-- Records supplied follows --

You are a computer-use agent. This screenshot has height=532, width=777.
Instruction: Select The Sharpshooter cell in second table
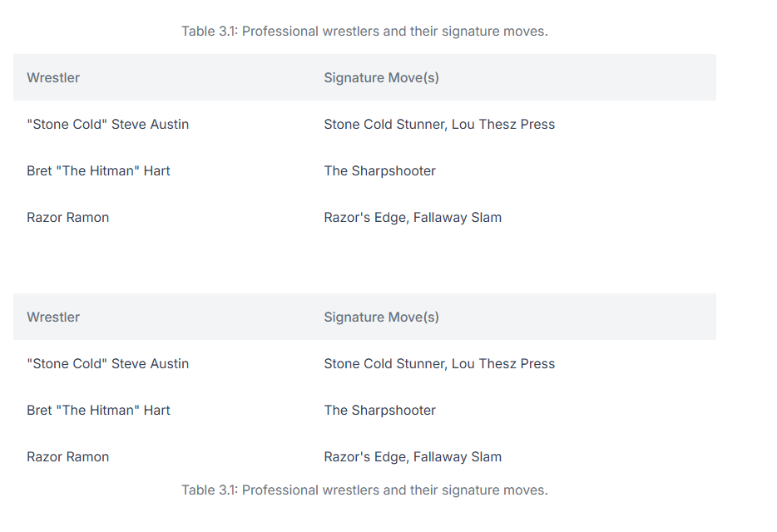(379, 410)
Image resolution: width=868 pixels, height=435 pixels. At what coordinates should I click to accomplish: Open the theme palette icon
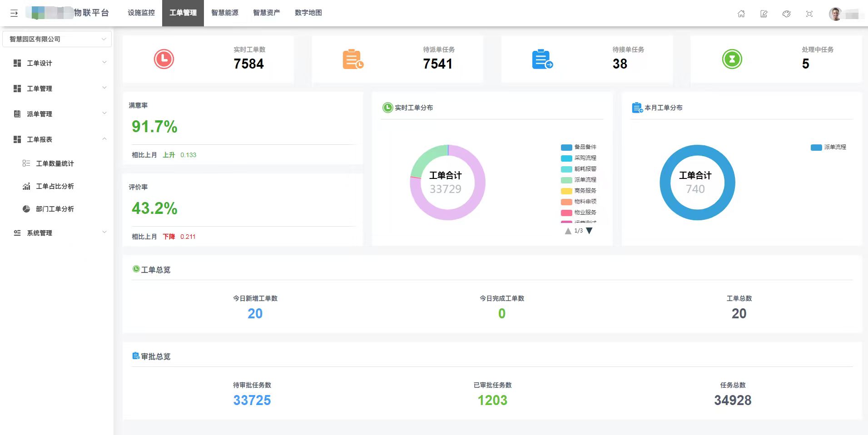pos(787,14)
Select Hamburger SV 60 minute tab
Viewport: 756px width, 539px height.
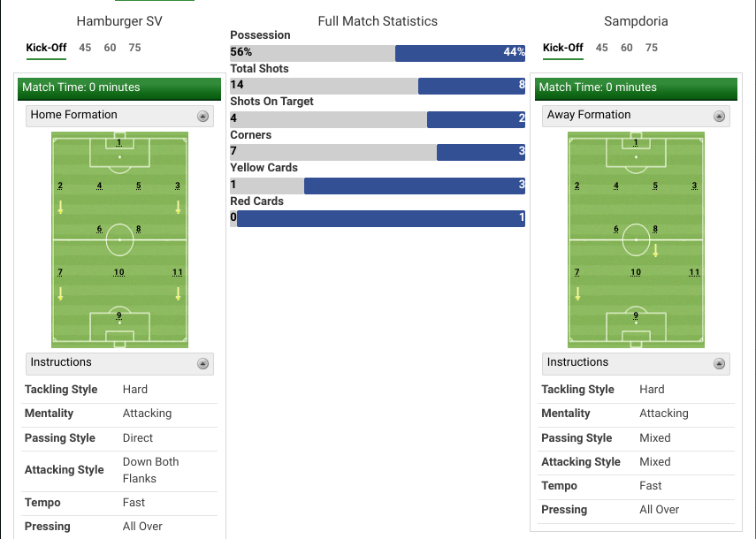tap(110, 48)
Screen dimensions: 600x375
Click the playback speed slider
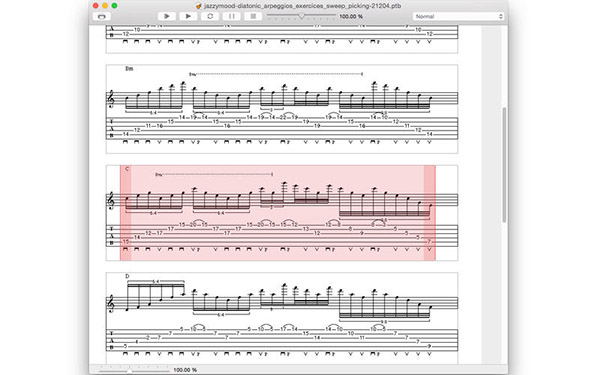tap(301, 16)
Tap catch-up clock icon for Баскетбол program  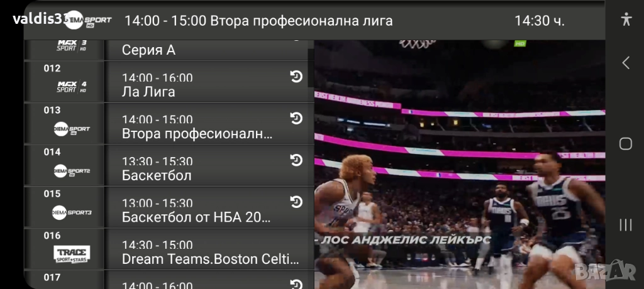click(296, 160)
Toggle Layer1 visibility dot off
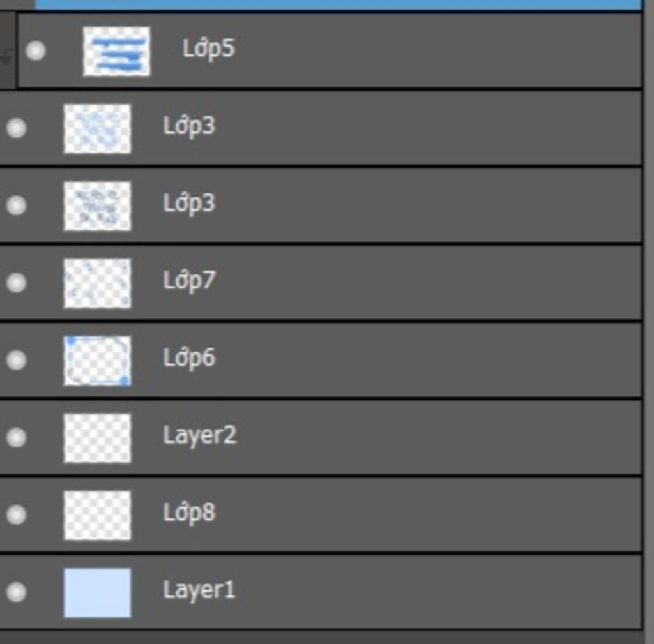This screenshot has height=644, width=654. point(16,592)
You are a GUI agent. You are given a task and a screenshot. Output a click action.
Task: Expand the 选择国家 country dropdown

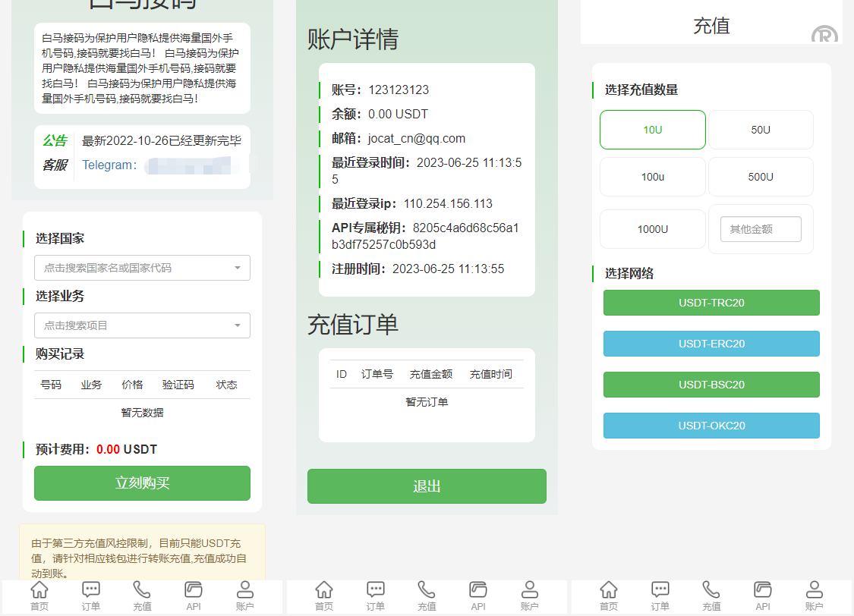pyautogui.click(x=142, y=268)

-- Records supplied concluded --

The result should be a transcript of the lines from the line containing "You are a GUI" through the end of the listing above, exact, inclusive, and without pictures.

> Task output
You are a GUI agent. You are given a task and a screenshot. Output a click action.
Task: Expand the 选择国家 country dropdown

pyautogui.click(x=142, y=268)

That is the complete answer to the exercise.